Another one that we are well aware of is that making these large scale games for hundreds, thousands or hundreds of thousands of audiences is a huge puzzle that involves, gaming, security, payment, customer support and strategy. All these pieces need to fit together and that is why we’ve been planning this for a long time.
What will be the influence of Mooh on the the next web?
- The end of overwrought company names for web start-ups.
- Making Avatars a major part of your online personality.
- Casual MMO games in general will form a really strong case and will act as a significant driver to completely move towards digital distribution of entertainment content from all industries.
- Game-like navigation and User Interfaces of games have will influence how the web is navigated and vice versa.
Can you describe the Netherlands’ start-up culture compared to Silicon Valley?

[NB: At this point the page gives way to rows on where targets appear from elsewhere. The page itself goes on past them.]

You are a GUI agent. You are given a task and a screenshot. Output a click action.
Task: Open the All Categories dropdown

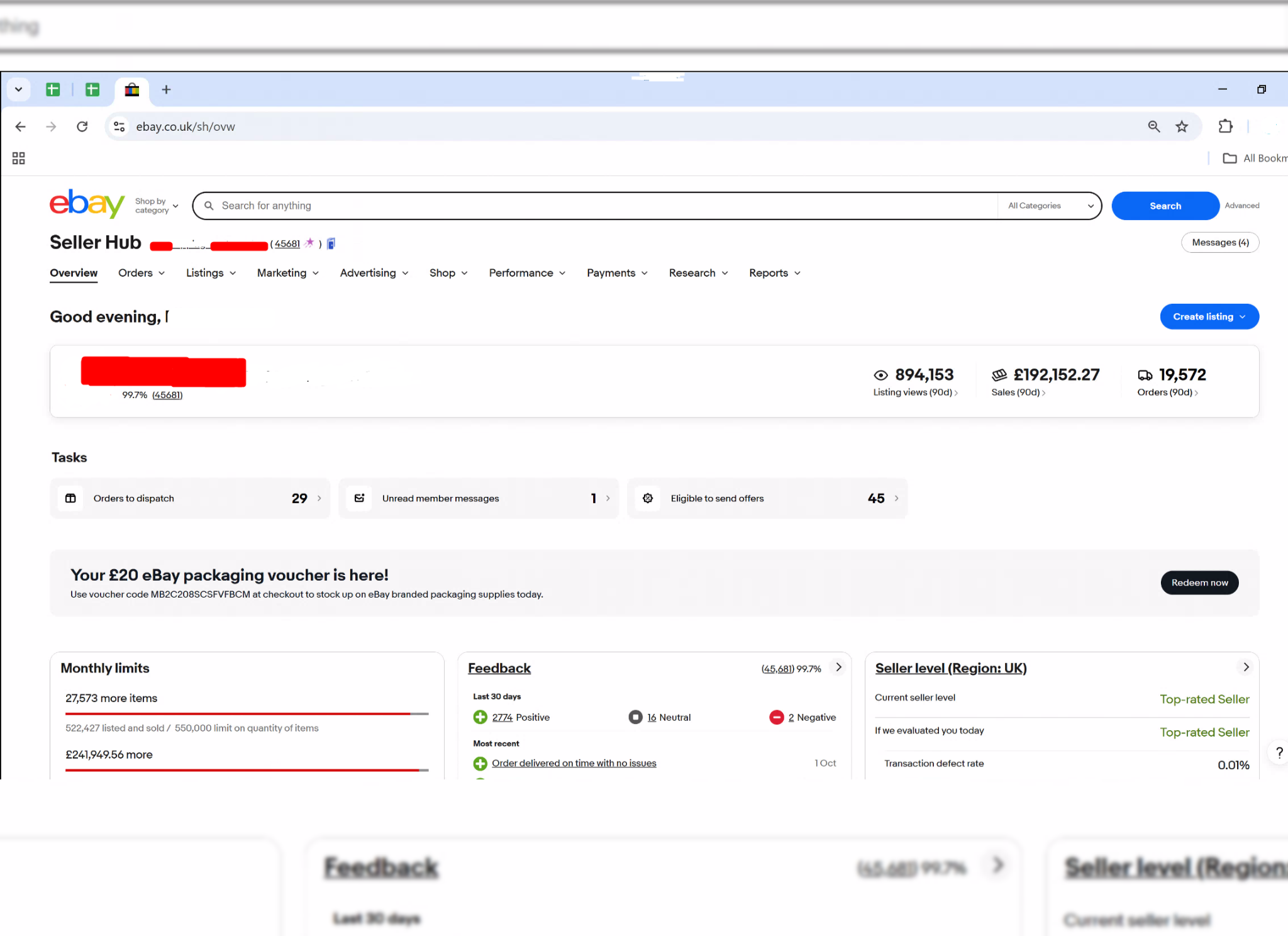(1050, 206)
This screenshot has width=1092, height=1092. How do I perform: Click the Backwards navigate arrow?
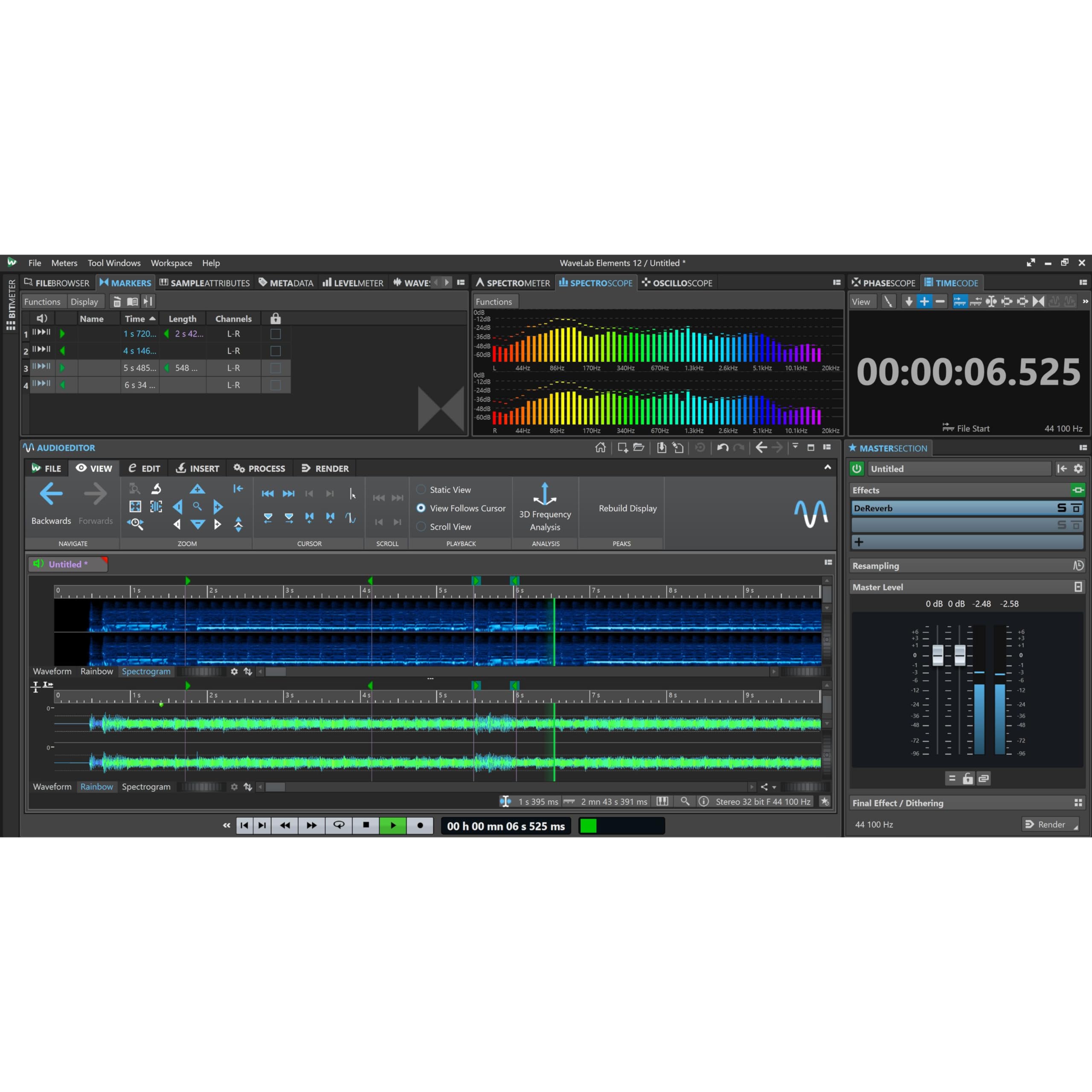[51, 494]
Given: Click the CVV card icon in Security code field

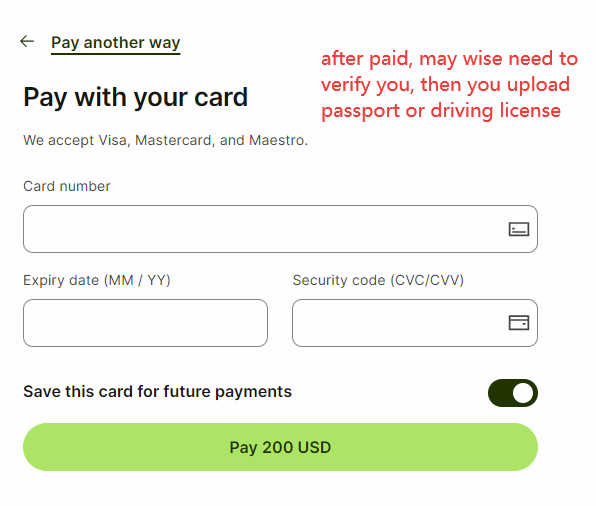Looking at the screenshot, I should [x=519, y=323].
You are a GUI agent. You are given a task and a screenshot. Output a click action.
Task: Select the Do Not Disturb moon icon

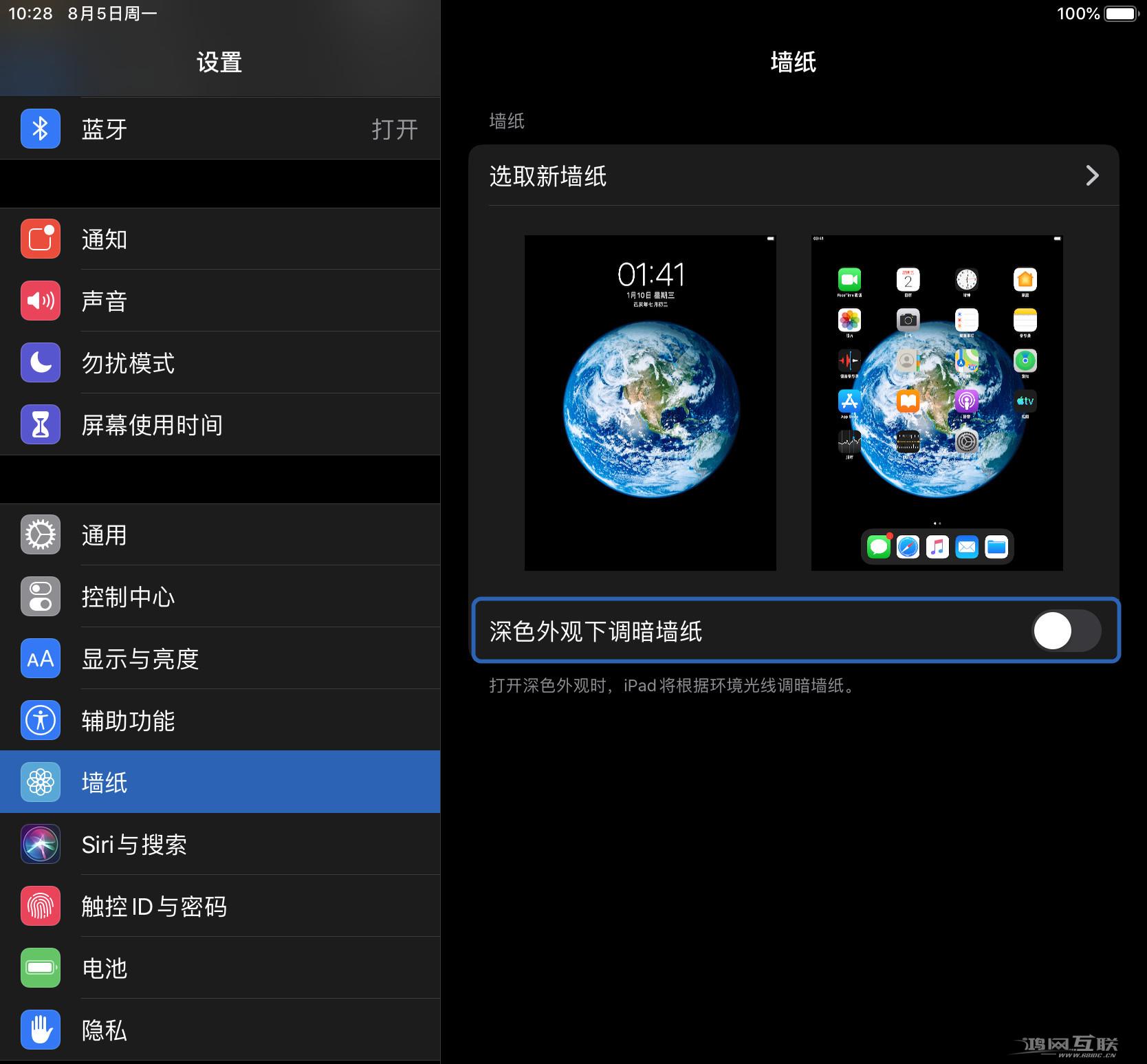coord(40,362)
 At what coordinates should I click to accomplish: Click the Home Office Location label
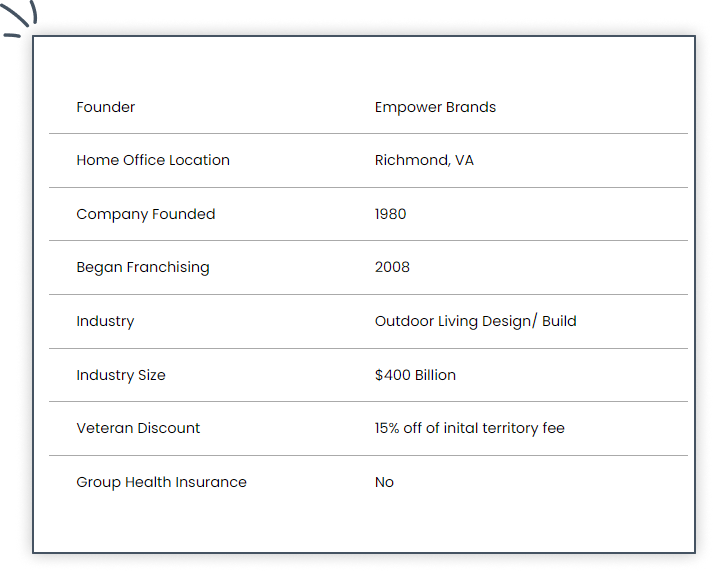click(x=153, y=160)
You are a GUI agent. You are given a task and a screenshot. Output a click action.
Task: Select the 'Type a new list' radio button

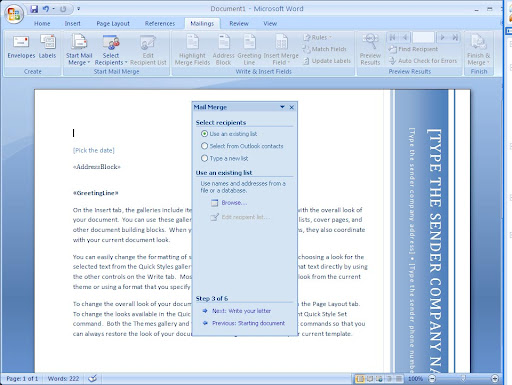[204, 158]
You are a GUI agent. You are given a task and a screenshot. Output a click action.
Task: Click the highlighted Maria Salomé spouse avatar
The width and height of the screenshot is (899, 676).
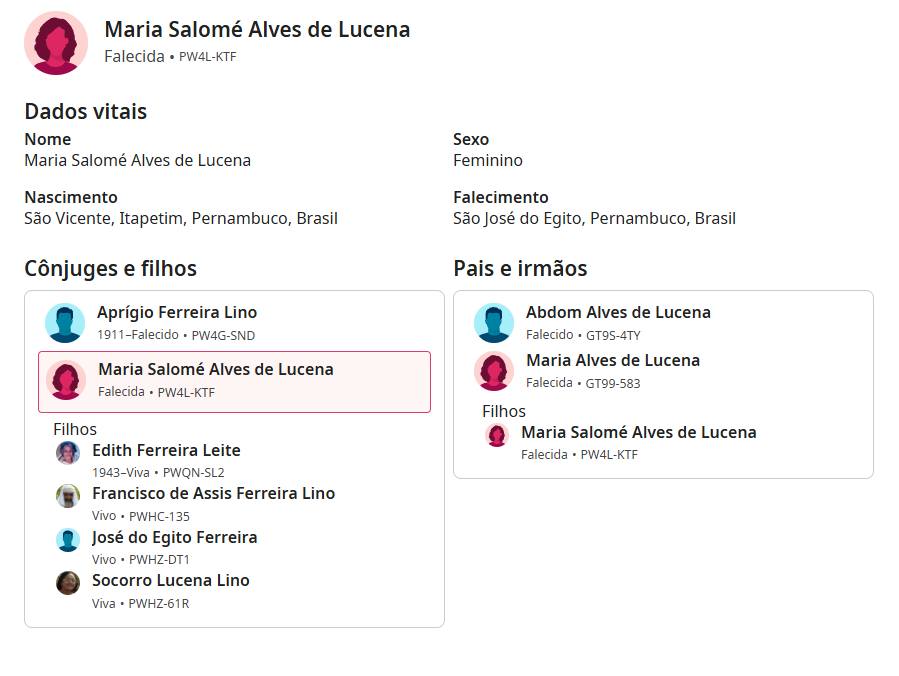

I’ve been to Silicon Valley a number of times. For technology and internet infrastructure businesses it is a great environment to start, much like Israel. However, it’s maybe not the obvious place to start for a company that is also very much about the entertainment and gaming industry like us, because that is not in the Valleys mindset. One of the first US VC’s that expressed an interest in what we are doing was from LA for instance.
I think start-up culture in the Netherlands is very much improving, but that could be my own wishful thinking and not necessarily the way it really is. The Netherlands is organized as a very risk averse society in general, just look at how much ridiculous insurance everybody here has for everything, and that has its effect but there will always be young people trying to put their foot on the map. I think the Seed stage especially is very tough in The Netherlands. If you have a business idea that you can build a prototype of for let’s say EU 25.000, you’re ok because you can probably finance that yourself, but if you want to get a bigger business of the ground like Mooh and even if you have a team and a great business plan, getting someone to put money into it is very tough.
I also would like people and companies from the Netherlands to increase their level of ambitions and to speak out this ambition. I like it when someone announces that they want to be the biggest and best in the world but that gets frowned upon here to much.
You can make up this question yourself!
What’s the worst piece of business jargon you heard recently and what is the coolest Dutch saying?:
The worst piece of business jargon I heard recently is, “Low hanging fruit”. People using this, you know who you are!
The best Dutch saying is, “Now the monkey comes out of the sleeve”.
(note from the editor: when people say that the monkey comes out of the sleeve, they mean that there was a hidden agenda or crucial detail, which is revealed at that actual moment.)
Brands asked us to interview the guys from Zecco. We hope to publish an interview with them pretty soon!